Stored dataset items:
····················

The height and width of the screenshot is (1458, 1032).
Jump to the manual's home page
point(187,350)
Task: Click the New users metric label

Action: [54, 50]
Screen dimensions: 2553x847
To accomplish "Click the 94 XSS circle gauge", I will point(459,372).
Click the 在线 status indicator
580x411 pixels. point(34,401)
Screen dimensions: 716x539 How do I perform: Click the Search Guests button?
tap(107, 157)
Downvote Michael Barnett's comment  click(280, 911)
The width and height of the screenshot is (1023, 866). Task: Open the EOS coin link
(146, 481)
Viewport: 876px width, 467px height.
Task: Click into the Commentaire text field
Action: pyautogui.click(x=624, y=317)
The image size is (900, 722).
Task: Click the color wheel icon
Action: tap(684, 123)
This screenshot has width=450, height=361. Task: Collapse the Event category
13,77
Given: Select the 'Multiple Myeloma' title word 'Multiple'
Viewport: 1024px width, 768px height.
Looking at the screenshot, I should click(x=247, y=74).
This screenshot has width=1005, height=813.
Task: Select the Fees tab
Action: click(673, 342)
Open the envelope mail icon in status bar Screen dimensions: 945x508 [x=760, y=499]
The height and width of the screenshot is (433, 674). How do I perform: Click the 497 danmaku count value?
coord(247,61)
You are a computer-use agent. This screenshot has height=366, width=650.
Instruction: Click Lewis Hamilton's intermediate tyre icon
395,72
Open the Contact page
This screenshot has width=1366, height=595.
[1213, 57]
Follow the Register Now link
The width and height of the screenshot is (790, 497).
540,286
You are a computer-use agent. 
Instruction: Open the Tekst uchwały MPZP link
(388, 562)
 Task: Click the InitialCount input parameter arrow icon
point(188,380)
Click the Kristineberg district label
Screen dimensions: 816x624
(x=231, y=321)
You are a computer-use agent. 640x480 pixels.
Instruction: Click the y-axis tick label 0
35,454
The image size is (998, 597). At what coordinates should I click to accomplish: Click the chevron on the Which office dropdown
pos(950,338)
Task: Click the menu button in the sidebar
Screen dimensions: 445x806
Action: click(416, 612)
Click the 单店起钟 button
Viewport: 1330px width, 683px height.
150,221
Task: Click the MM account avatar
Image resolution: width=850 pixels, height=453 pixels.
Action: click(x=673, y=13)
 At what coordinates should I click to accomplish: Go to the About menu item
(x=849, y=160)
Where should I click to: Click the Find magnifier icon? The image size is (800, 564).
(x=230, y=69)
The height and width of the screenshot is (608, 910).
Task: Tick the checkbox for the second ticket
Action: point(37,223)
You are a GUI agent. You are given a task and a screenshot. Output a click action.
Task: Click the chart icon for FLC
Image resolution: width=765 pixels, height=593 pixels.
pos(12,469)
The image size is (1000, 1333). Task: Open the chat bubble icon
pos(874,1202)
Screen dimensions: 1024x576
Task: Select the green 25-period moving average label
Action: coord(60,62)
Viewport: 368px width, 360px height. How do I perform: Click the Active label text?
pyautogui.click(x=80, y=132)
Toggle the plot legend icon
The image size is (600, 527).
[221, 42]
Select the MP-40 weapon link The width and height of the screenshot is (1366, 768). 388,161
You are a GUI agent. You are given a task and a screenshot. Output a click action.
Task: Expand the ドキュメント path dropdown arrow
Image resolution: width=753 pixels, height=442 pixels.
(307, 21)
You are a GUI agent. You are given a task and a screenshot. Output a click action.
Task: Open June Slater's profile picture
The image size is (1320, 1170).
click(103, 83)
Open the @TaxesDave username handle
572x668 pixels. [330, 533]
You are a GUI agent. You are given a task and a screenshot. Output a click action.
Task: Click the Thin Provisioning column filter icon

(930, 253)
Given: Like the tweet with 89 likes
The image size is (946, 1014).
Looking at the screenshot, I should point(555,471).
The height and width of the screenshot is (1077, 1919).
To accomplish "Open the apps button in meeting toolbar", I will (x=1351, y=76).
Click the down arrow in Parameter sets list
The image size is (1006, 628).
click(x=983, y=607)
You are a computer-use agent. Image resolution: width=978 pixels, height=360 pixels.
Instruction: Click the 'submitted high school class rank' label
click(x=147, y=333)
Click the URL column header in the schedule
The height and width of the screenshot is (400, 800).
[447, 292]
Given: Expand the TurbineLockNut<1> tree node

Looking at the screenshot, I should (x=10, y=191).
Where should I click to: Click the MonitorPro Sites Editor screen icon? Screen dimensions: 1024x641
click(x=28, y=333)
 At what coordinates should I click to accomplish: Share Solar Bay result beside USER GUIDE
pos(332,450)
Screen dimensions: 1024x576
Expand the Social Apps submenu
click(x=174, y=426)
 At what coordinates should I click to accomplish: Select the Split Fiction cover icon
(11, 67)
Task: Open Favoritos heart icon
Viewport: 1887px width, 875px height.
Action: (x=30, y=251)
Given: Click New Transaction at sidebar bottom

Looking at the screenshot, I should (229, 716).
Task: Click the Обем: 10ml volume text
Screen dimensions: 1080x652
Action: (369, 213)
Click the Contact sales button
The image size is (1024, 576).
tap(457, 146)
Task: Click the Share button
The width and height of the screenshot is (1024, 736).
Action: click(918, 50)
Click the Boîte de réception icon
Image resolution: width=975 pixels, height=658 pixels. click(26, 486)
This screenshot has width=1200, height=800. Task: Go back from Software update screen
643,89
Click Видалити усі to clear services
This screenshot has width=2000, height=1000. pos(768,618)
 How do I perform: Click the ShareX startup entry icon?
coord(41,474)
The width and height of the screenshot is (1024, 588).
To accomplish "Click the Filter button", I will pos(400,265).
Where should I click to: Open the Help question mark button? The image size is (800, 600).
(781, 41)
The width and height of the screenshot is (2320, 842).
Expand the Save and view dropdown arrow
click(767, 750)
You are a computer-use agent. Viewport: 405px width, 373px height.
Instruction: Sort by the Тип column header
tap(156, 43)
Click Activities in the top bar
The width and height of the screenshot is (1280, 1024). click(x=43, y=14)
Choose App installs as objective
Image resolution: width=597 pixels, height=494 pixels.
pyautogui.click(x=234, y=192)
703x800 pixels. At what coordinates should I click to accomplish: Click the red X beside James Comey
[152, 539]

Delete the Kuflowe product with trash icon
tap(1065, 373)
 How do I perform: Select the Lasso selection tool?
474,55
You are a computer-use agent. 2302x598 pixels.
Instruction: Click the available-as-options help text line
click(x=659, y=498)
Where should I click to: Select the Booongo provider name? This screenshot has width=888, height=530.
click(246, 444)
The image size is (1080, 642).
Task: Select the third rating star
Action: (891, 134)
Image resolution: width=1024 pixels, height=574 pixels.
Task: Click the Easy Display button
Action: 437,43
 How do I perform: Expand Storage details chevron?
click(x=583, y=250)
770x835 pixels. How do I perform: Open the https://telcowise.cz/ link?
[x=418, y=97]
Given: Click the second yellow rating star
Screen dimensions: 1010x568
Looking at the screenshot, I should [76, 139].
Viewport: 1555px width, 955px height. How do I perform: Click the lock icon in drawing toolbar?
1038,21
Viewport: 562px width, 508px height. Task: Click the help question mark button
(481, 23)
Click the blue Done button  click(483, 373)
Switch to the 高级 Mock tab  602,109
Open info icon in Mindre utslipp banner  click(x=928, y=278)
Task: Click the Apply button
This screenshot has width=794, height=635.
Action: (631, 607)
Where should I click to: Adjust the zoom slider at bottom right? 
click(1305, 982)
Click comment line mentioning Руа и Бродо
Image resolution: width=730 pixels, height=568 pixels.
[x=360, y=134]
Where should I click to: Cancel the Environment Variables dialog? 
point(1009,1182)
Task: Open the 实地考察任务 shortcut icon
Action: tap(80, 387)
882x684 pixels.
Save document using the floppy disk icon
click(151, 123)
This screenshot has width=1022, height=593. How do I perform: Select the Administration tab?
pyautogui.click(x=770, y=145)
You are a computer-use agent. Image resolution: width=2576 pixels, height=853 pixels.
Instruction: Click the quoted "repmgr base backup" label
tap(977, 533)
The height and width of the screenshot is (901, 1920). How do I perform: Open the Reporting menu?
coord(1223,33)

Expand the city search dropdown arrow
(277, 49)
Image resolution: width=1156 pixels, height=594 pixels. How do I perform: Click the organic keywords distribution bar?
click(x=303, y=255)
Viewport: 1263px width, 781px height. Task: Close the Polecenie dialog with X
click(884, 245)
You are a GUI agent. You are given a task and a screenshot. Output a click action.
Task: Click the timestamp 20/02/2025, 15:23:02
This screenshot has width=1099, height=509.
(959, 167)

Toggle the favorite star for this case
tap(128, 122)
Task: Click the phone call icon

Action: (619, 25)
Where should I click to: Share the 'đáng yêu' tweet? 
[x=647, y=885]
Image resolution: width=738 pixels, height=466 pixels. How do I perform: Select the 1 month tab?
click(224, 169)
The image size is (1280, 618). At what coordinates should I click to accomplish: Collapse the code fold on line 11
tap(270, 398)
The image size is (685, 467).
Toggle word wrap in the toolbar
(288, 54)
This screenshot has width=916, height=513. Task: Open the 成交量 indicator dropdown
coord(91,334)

····················

DIRECTIONS FOR THIS TASK: From the data above, return every line from the line that has "The height and width of the screenshot is (1077, 1919)." up to and including the line that has "The width and height of the screenshot is (2320, 842).", exactly.

ANSWER TO THIS PROBLEM:
The height and width of the screenshot is (1077, 1919).
To accomplish "Open the apps button in meeting toolbar", I will (x=1351, y=76).
Click the down arrow in Parameter sets list
The image size is (1006, 628).
click(x=983, y=607)
You are a computer-use agent. Image resolution: width=978 pixels, height=360 pixels.
Instruction: Click the 'submitted high school class rank' label
click(x=147, y=333)
Click the URL column header in the schedule
The height and width of the screenshot is (400, 800).
[447, 292]
Given: Expand the TurbineLockNut<1> tree node

Looking at the screenshot, I should (x=10, y=191).
Where should I click to: Click the MonitorPro Sites Editor screen icon? Screen dimensions: 1024x641
click(x=28, y=333)
 At what coordinates should I click to accomplish: Share Solar Bay result beside USER GUIDE
pos(332,450)
Screen dimensions: 1024x576
Expand the Social Apps submenu
click(x=174, y=426)
 At what coordinates should I click to accomplish: Select the Split Fiction cover icon
(11, 67)
Task: Open Favoritos heart icon
Viewport: 1887px width, 875px height.
Action: (x=30, y=251)
Given: Click New Transaction at sidebar bottom

Looking at the screenshot, I should (229, 716).
Task: Click the Обем: 10ml volume text
Screen dimensions: 1080x652
Action: (369, 213)
Click the Contact sales button
The image size is (1024, 576).
tap(457, 146)
Task: Click the Share button
The width and height of the screenshot is (1024, 736).
Action: click(918, 50)
Click the Boîte de réception icon
Image resolution: width=975 pixels, height=658 pixels. click(26, 486)
This screenshot has width=1200, height=800. Task: Go back from Software update screen
643,89
Click Видалити усі to clear services
This screenshot has width=2000, height=1000. pos(768,618)
 How do I perform: Click the ShareX startup entry icon?
coord(41,474)
The width and height of the screenshot is (1024, 588).
To accomplish "Click the Filter button", I will pos(400,265).
Where should I click to: Open the Help question mark button? The image size is (800, 600).
(781, 41)
The width and height of the screenshot is (2320, 842).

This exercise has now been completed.